Butanyerera : la flambée du charbon de bois inquiète les commerçants et les ménages

Butanyerera : la flambée du charbon de bois inquiète les commerçants et les ménages

Par: Innocent Valentin Singirankabo

En trois mois seulement, le prix du sac de charbon de bois a bondi de 30 000 francs burundais dans les principales villes de la province de Butanyerera. Vendeurs et producteurs pointent la rareté du bois et la distance croissante des zones d’exploitation.

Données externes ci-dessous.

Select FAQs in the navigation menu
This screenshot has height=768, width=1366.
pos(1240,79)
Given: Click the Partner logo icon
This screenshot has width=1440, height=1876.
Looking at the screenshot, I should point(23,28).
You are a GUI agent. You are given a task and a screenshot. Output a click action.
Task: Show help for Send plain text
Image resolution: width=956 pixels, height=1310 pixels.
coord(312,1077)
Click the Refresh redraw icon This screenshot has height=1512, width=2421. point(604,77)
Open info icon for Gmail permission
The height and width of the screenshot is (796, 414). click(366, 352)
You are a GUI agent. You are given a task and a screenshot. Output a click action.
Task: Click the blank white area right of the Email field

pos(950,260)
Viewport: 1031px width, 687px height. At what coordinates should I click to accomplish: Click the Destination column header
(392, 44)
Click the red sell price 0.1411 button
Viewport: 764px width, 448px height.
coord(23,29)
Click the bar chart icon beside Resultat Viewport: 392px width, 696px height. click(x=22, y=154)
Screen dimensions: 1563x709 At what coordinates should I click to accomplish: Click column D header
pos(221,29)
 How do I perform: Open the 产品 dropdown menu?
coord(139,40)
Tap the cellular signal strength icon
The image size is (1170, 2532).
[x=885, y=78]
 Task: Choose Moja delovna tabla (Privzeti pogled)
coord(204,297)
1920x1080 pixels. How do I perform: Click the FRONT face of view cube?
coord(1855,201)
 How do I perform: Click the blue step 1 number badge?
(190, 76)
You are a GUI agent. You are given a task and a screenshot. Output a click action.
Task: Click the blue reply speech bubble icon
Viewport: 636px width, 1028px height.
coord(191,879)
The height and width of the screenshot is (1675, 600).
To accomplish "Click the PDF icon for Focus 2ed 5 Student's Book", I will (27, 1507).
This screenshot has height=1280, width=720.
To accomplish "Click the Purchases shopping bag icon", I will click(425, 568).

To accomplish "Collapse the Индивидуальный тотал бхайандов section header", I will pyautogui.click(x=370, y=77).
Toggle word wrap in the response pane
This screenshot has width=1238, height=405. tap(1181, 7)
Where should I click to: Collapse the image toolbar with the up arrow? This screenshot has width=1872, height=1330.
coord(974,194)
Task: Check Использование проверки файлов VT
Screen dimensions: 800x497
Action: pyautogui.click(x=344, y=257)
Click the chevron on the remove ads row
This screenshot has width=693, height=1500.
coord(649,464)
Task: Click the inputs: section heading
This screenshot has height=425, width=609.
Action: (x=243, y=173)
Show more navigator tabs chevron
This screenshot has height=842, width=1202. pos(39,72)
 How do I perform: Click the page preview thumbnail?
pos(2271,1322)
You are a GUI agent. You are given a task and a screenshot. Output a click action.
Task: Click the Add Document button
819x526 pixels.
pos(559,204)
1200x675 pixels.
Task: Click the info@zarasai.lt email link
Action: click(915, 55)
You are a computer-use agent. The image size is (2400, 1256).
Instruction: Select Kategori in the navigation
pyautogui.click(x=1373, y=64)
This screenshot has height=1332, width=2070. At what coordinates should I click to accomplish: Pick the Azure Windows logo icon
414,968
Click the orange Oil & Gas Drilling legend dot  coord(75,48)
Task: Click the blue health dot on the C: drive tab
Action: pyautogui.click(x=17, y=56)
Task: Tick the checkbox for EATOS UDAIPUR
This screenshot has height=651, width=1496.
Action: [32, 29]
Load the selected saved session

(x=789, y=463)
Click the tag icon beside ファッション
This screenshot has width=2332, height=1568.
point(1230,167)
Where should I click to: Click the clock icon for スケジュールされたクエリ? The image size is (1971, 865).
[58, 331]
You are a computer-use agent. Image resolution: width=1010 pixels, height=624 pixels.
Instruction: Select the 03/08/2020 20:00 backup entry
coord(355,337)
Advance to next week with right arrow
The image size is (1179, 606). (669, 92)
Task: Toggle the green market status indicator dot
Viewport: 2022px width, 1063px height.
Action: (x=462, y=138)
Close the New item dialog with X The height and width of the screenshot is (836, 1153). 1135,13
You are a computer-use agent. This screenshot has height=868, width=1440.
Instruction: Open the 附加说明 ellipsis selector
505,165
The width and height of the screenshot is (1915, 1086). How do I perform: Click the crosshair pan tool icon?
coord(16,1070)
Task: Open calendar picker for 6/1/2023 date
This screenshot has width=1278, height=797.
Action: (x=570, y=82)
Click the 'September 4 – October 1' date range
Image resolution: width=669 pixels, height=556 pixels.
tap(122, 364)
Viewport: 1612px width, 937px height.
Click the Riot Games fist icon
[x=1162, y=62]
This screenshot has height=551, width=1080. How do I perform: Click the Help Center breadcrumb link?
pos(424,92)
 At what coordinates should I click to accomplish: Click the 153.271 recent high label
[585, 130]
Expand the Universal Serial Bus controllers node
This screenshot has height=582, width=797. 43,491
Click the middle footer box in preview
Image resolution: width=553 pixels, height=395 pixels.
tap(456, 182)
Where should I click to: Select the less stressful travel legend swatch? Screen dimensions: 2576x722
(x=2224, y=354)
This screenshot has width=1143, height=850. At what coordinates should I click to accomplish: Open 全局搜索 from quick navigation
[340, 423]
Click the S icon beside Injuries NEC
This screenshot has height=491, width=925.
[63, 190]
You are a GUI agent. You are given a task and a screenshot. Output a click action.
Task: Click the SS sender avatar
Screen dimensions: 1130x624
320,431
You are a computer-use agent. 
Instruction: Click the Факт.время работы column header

Les habitants de Ngozi, Kayanza et Kirundo voient grimper le coût du charbon de bois à un rythme inédit. En quelques semaines, le prix du sac a augmenté de près d’un tiers, atteignant jusqu’à 100 000 francs dans certaines localités. Une hausse qui pèse lourd sur les ménages, dépendants du charbon pour la cuisson quotidienne.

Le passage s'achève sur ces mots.